(Source data)
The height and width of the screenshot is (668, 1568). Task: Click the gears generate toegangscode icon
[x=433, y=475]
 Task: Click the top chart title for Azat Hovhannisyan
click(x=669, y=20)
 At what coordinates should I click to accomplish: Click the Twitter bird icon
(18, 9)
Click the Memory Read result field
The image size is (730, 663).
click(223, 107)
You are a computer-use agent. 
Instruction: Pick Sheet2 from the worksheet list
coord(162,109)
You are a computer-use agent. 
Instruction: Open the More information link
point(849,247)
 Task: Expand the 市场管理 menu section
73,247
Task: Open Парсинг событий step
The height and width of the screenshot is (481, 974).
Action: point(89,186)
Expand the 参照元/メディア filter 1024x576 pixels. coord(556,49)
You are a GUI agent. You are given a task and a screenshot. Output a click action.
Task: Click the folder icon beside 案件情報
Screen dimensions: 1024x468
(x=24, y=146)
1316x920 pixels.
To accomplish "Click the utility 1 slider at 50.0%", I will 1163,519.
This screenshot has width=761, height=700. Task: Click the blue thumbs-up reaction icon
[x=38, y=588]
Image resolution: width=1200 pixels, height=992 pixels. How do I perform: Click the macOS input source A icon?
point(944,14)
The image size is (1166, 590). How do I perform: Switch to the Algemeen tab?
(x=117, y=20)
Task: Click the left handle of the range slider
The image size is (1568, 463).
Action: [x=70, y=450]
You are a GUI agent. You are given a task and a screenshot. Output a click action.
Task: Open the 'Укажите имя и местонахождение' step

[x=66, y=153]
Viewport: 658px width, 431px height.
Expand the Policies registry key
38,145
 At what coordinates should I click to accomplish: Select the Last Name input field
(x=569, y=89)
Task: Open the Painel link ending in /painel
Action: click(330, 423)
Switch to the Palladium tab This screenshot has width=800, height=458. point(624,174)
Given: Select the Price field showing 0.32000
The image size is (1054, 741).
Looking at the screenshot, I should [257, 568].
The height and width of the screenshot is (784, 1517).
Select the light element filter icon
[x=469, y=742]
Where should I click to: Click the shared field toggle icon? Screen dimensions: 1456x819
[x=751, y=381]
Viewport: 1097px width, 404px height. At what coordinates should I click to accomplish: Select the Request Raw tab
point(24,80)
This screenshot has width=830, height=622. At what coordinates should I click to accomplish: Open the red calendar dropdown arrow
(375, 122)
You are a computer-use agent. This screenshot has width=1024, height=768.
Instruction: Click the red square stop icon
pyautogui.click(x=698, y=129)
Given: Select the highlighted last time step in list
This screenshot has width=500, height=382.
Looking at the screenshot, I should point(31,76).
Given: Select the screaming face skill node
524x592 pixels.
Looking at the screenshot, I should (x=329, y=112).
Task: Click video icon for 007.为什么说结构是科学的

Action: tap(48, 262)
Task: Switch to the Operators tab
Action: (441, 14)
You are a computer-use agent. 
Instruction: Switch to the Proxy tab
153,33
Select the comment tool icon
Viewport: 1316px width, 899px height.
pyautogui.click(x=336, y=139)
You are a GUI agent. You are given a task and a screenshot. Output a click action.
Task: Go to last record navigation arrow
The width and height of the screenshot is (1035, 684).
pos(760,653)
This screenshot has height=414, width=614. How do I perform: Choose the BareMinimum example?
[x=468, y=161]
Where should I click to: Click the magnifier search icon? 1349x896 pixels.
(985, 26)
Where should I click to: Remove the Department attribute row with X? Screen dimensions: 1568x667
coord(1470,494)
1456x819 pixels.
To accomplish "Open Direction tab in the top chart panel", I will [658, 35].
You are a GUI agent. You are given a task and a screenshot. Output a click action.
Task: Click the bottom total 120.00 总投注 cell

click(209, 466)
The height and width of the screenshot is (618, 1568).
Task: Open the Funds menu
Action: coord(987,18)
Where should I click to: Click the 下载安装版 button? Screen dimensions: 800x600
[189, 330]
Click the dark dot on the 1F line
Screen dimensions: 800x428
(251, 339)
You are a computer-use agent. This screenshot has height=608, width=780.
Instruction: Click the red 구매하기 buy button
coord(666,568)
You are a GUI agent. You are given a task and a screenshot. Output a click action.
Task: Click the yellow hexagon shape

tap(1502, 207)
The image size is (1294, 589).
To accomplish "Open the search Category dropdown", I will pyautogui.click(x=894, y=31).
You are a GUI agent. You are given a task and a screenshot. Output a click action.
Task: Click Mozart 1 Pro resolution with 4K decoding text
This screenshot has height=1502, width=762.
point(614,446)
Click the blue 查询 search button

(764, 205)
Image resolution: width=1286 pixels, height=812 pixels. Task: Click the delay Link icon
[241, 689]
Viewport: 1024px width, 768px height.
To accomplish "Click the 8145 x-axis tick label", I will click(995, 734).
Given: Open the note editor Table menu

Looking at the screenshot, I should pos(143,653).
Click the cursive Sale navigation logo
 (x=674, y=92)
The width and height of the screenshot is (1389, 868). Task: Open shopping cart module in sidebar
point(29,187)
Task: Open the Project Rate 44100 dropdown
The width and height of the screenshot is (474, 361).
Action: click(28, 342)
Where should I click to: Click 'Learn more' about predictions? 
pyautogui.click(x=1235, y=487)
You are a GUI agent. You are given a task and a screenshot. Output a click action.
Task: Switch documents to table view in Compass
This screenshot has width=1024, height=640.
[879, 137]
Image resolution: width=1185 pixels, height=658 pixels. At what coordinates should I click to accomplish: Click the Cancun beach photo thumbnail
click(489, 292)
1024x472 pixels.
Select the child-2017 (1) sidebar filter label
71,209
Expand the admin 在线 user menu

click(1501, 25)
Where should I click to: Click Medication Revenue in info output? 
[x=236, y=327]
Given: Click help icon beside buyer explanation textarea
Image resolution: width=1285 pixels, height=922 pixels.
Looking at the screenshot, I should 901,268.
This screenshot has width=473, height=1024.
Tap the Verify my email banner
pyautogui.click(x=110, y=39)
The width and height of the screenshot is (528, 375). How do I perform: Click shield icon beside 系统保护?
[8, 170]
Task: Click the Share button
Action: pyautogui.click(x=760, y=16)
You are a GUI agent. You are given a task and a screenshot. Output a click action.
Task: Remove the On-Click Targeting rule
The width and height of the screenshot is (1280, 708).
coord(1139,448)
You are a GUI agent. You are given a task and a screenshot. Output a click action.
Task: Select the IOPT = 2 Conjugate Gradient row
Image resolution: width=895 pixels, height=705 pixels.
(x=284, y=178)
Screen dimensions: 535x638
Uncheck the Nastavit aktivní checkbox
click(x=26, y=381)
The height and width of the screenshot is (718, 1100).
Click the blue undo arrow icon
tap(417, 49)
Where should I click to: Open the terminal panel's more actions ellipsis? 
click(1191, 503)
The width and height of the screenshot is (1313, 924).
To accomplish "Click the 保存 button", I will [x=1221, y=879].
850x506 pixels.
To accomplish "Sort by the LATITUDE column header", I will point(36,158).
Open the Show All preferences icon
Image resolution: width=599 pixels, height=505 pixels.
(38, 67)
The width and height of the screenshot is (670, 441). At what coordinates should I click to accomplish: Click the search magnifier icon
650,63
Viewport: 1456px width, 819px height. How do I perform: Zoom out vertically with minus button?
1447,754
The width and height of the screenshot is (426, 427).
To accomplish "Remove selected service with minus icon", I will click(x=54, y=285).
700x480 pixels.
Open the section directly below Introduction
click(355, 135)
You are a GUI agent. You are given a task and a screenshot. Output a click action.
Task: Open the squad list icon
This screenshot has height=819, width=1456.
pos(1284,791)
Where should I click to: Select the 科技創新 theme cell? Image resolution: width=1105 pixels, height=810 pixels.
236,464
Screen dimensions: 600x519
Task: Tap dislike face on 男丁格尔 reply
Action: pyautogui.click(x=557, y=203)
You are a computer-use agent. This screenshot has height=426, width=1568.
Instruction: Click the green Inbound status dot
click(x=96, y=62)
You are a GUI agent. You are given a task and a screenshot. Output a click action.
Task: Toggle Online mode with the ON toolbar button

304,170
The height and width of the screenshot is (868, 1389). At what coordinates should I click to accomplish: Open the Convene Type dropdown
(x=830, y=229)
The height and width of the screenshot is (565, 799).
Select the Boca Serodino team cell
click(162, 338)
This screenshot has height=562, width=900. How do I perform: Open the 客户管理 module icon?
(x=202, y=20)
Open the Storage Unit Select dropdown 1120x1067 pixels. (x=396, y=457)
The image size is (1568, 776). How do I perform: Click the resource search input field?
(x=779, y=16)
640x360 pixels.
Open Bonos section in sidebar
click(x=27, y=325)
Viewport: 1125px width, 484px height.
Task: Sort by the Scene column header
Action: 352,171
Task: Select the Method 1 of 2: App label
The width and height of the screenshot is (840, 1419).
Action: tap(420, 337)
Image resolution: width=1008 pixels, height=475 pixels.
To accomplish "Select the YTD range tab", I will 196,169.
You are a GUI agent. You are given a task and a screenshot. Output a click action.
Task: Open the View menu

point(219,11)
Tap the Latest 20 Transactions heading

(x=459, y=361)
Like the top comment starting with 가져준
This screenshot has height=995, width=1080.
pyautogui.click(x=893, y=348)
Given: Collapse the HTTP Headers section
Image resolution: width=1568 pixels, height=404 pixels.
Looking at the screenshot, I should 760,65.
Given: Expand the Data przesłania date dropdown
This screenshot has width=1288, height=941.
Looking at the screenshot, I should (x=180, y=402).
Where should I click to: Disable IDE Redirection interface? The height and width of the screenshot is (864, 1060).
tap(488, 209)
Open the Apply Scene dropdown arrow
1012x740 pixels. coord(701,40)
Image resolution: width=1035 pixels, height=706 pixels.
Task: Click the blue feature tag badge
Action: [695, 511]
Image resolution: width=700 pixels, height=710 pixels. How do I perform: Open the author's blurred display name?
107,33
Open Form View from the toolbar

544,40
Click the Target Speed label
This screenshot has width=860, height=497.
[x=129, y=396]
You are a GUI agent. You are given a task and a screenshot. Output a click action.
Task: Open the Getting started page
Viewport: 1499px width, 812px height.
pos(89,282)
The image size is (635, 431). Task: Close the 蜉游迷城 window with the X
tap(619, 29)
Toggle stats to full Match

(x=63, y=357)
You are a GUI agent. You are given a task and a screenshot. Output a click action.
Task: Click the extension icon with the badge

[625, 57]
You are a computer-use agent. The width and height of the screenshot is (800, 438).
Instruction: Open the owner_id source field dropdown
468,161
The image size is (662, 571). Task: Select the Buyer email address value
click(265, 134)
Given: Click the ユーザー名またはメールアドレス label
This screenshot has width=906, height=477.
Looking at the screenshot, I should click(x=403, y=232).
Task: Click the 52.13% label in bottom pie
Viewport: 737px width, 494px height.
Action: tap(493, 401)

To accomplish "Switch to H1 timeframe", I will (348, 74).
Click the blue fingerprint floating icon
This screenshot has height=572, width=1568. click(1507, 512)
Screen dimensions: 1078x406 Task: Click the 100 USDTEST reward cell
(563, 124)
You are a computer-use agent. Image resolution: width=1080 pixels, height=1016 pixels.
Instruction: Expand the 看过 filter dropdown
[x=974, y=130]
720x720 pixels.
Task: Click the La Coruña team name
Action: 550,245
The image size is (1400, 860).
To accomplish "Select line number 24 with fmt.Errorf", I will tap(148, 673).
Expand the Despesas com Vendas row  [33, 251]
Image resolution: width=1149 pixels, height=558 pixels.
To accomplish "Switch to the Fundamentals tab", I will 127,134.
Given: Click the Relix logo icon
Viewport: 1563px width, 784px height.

▶ [WORK TO BE COMPLETED]:
Up to and including the line with "Click the Memory Read result field", repeat the data exactly, starting from its first line; nothing else belongs in the response.

▶ [TASK OUTPUT]:
The height and width of the screenshot is (668, 1568). Task: Click the gears generate toegangscode icon
[x=433, y=475]
 Task: Click the top chart title for Azat Hovhannisyan
click(x=669, y=20)
 At what coordinates should I click to accomplish: Click the Twitter bird icon
(18, 9)
Click the Memory Read result field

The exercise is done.